Radley Church stands on the site of an earlier Norman building, which is said to have burnt down in about 1290. It was a chapel of the Church of St. Helen in Abingdon for about 600 years. At the end of the Middle Ages Radley Vicarage, part of which is thought to date from the 13th century, is said to have been used by the Abbey as a hunting lodge and the building and its history are the subject of an ongoing investigation by the Radley History Club, in conjunction with the Oxfordshire Buildings Record.
Radley and the other possessions of Abingdon Abbey were surrendered to the Crown on 9th February 1538 upon the dissolution of the monasteries and the manor was granted to Thomas, Lord Seymour of Sudely. When he was executed for treason in 1549, Edward VI gave the manor to his sister Princess (later Queen) Elizabeth, who, in 1569 sold it to George Stonhouse, a Clerk of the Green Cloth. He built his family residence in the park, and was succeeded by his son William, who was created a baronet in 1628 and died in 1631. Sir William's magnificent marble and alabaster monument, sculpted by Nicholas Stone, is on the south side of the sanctuary in Radley Church.

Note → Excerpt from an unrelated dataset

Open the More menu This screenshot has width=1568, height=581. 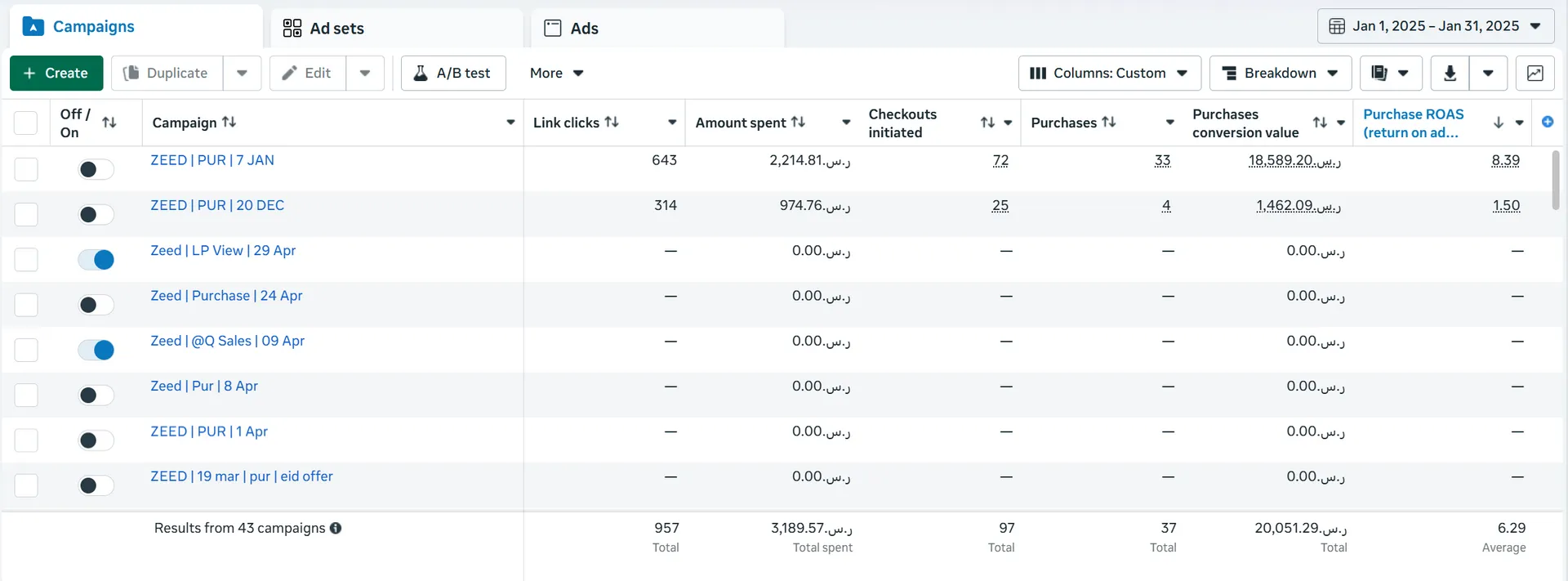pyautogui.click(x=556, y=73)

The Stonhouses were ardent loyalists. In 1643, during the Civil War, Radley Church, which was fortified and held by the King's supporters, was attacked by Parliamentarians from Sunningwell. The north aisle and transept were destroyed and have never been replaced. The parish registers record the burial of several officers and troopers who were killed during the skirmish, and the panelled altar tomb in the churchyard is said to be of this date.

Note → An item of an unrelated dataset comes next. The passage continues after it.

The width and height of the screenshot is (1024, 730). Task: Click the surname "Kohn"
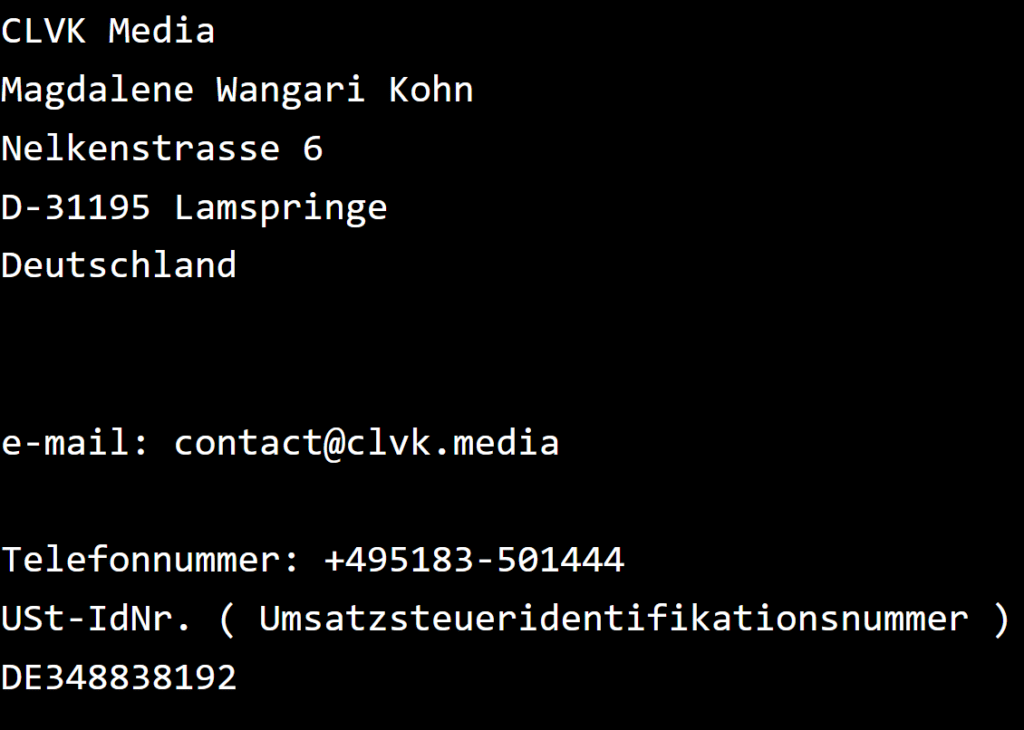tap(431, 90)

In 1727 the Stonhouse residence was replaced by a more compact Georgian building known as Radley Hall, now known as 'The Mansion' of Radley College, and in 1733 Anne Stonhouse was married in Radley Church to Sir William Bowyer, Bart., of Denham Court, Bucks. In 1792 the Rev. Sir James Stonhouse died unmarried and the Radley estate devolved upon his niece, Penelope, Lady Rivers, and then went to a nephew, Sir George Bowyer, 5th Baronet of Denham, who moved to Radley Hall about 1794. In that year he lost a leg at the naval battle of Ushant, and in recognition of his bravery he was made a Vice-Admiral and created 1st Baronet of Radley to go with his Denham baronetcy.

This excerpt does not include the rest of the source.